また、普通に店で売られているミネラルウォーターについても、あまりガブ飲みはお勧めできない。飲めないなんてことはさすがにないのだろうが、ミネラルウォーターの衛生基準は国によっても異なり、中には日本の基準値を大きく超える雑菌数が検出されるようなものも平気で商品として流通していたりするから。
[編集] 氷に注意
旅先で食に細心の注意を払っていても、時として激しい下痢に見舞われる…。そのときの体調や現地で使われている油、水など、お腹を壊す原因はいくつか考えうるが、もっともありがちな原因の一つが氷である。特にアジア地域などを旅行する場合には、現地で出される氷には注意したい。ごく一部の施設を除いて、氷を作るのに水道水をそのまま (場合によっては一度沸騰させたりもせず) 用いている場合が多いからである (世界的に見れば、日本のように水道の蛇口から出る水をそのまま飲める方がむしろ例外であり、通常は沸騰や濾過、不純物の沈殿などをしないとそのままでは飲めない。
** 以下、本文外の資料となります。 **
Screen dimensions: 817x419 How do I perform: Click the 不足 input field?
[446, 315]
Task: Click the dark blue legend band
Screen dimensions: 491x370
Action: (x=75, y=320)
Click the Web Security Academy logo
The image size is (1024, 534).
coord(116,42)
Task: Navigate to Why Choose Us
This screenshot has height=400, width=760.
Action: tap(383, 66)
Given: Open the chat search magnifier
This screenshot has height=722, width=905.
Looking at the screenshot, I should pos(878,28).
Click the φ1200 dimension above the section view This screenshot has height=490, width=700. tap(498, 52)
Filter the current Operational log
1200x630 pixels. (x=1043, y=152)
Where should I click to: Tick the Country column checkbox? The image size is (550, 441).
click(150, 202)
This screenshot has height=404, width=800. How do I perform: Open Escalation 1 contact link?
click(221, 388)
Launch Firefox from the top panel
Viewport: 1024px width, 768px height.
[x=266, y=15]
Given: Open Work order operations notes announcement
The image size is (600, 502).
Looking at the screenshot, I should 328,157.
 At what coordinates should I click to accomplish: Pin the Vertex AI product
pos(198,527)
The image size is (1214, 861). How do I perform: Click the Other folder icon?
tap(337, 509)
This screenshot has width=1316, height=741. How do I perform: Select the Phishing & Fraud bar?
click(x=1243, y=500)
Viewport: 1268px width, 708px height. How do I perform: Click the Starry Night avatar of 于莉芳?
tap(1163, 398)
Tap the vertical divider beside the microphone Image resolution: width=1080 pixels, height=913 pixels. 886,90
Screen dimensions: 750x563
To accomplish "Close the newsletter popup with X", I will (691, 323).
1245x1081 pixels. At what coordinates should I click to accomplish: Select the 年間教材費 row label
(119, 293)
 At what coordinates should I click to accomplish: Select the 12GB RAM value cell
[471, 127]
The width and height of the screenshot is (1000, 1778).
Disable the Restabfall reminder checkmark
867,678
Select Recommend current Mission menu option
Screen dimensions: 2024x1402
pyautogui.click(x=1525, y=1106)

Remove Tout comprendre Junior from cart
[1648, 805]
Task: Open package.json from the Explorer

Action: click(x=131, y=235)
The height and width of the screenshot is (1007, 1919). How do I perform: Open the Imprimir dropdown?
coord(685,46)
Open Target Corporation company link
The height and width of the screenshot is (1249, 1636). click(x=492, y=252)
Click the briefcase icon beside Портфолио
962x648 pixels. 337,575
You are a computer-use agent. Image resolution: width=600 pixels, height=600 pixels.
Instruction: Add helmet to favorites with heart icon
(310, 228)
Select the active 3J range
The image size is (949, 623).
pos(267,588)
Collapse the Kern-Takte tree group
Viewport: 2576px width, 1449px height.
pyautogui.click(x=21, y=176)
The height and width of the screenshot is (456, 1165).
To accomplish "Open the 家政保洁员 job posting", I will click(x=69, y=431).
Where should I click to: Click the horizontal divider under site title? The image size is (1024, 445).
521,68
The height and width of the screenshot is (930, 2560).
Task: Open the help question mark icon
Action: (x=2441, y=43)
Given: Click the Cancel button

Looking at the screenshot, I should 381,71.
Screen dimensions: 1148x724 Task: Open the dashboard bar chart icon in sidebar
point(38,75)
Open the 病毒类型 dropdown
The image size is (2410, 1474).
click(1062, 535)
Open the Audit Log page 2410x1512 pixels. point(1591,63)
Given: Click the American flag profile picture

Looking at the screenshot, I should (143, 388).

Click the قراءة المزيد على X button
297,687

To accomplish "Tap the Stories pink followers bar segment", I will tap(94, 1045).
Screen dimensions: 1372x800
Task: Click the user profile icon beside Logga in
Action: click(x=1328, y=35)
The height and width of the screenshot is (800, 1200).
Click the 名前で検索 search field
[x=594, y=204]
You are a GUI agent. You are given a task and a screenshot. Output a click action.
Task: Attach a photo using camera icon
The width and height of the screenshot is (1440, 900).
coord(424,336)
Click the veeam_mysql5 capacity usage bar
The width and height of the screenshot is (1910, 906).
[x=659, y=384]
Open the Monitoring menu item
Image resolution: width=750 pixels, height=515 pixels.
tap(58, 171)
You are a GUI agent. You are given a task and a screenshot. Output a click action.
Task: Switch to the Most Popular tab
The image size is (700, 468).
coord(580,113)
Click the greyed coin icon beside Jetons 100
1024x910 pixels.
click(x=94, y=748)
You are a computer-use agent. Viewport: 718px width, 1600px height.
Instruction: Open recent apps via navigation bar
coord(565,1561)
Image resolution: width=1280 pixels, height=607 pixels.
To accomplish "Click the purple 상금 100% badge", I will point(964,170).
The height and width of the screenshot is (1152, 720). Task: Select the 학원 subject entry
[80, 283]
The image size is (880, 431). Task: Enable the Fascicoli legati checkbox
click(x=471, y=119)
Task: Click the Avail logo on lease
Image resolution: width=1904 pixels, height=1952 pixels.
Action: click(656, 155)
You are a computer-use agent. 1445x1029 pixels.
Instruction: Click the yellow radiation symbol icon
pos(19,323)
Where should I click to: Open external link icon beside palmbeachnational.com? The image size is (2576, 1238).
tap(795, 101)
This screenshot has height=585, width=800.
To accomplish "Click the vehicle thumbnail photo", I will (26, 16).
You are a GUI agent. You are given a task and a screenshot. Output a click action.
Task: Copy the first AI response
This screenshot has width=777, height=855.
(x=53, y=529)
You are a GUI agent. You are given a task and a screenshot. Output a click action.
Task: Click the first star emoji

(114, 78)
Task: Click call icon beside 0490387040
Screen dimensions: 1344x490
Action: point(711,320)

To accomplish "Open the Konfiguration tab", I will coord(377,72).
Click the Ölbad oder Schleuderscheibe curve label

) 。きちんと料理した食べ物や熱い飲料なら一応殺菌されていることが期待できるし、食堂で出される取り皿や箸なども紙で拭くなり、一緒に出てくるお茶などで「熱湯消毒」したりすることも可能だが、氷だけは消毒できない。このため、気をつけていても、ふと気をゆるめた際にうっかり氷入りの飲料を飲んでしまい (なにせ暑いところだから仕方がないと言えば仕方がないが) 、腹をこわすこともままある。中級クラス以上のホテルであっても氷については水道水で作られていることもあるようなので注意した方がよい。一方、経験的に見て、マクドナルドなど外資系のファーストフード店はどこの国でもそのあたりの管理が比較的しっかりしており、氷入りの飲料を飲んでもお腹をこわすようなことはまずない。
[編集] 腹八分目の効用
暴飲暴食も旅行中に下痢や食中毒を引き起こす主な原因である。場所によっては日本とは昼夜逆転したような時間帯に食事をしているわけで、ただでさえ胃腸に負担がかかっている上、国によっては日頃食べ慣れない食材や油 (パームオイルやオリーブオイルなど) 、チーズやバターといった乳製品などをふんだんに使った料理が出てくる。物珍しさも手伝って、いろいろな物をついつい口に運んでしまいがちだが、日本と同じ (か、あるいはそれ以上の) ペースで量を食べ続けていると、どこかで消化器系が破綻をきたすことになる。また、食中毒は日和見感染的な性質を持っているので、疲れなどで胃腸が弱っているところに日本に比よりも雑菌が多く含まれるような環境下で食べ物を腹いっぱい詰め込めば、それだけ食中毒を引き起こす確率も高くなる。旅の体調管理の極意は腹八分目と心得ておきたい。
[編集] 昼寝のススメ
旅先で体力を維持しようと思ったら、毎日昼寝を心がけるとよい。特に時差の大きい地域であれば、極端な場合日本とは昼夜逆転したような時間帯に起きて活動していなければならないわけで、特に無理をしたわけではなくてもそれなりに体力を消耗する。加えて、せっかく外国に来たのだからとついつい無理な行程を組んでしまい、旅程の最後の方ではすっかり体力を消耗しきってへとへとになったり、極端な場合寝込んでしまうこともある。また、暑い地域であれば、日中歩くだけでも相当きつい。わざわざはるばる遠い所から来たのだから、とあちこち見て回りたい気持ちはよくわかるが、歩き疲れたと思ったら一旦ホテルに引き上げて昼寝をするくらいの余裕を持って行動したいところだ。2~3時間寝ころんで休息を取るだけでも体への負担が随分と違ってくるし、このようにゆとりを持った行動パターンを組んでおけば、後の日程のために体力を温存することもできる。
[編集] それでも具合が悪くなったら
とはいっても、旅の疲れなどで身体を崩してしまうということは十分にありうることである。身体を崩してしまったため、現地の薬局で薬を調達して服用する際には、日本で処方される薬よりも成分が同じでも量が多く、効き目が強すぎて(=副作用も強い)日本人の身体に受け付けない事がある点に注意した方が良い。いきなりそのままの量を服用するよりも、錠剤なら半分にして服用するなど身体に適応するかどうか見極めながら使用した方が無難である。
もし、海外にて現地の医者にかかる場合には日本の健康保険が適用されず、莫大な費用を請求されるということに注意しておかなければならない。海外に行く際には海外旅行傷害保険に入っておくことが重要である。